> **RECORDS FOR THE TASK**:
=== Begin Enclosure ===
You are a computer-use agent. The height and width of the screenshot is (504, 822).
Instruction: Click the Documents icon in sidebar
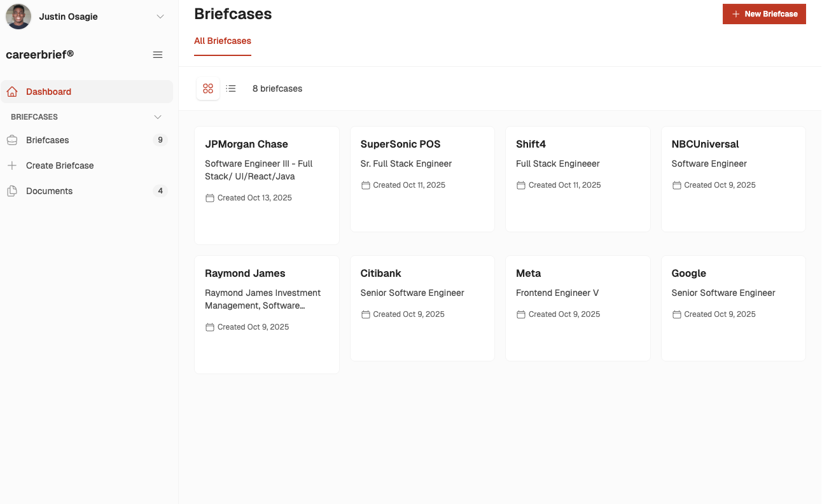12,191
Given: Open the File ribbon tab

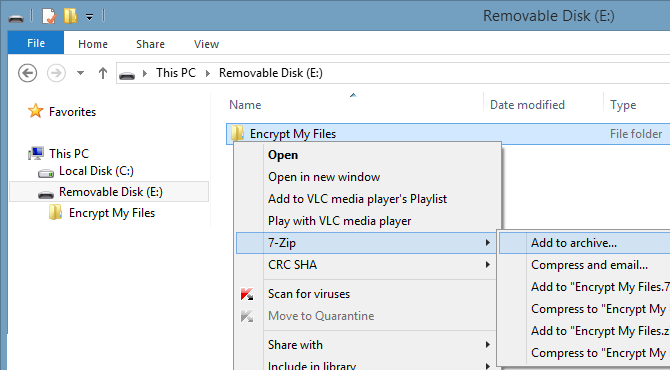Looking at the screenshot, I should 36,43.
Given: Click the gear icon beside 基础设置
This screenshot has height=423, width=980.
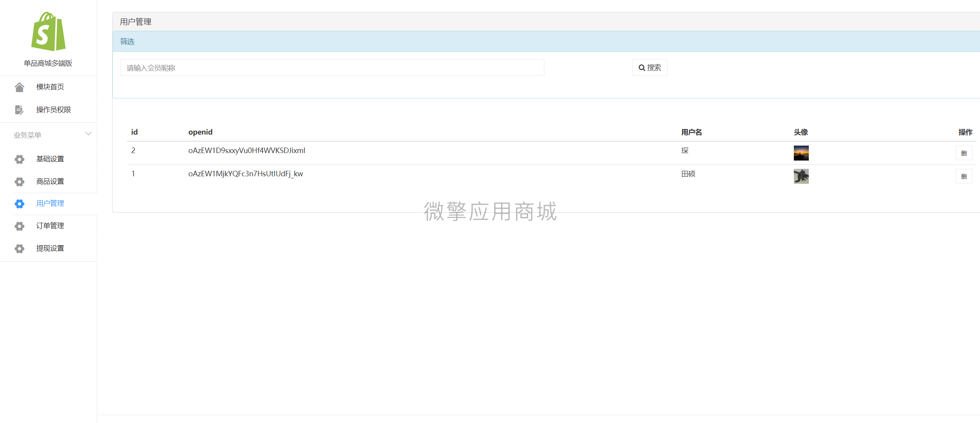Looking at the screenshot, I should (x=19, y=159).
=== End Enclosure ===
> **REQUIREMENT**: Starting with the line that contains "Given: Open the File ribbon tab", copy every line word for word through the end of the listing above, but leave out the pictures.

> **ANSWER**:
Given: Open the File ribbon tab

Looking at the screenshot, I should 36,43.
Given: Click the gear icon beside 基础设置
This screenshot has height=423, width=980.
Looking at the screenshot, I should (x=19, y=159).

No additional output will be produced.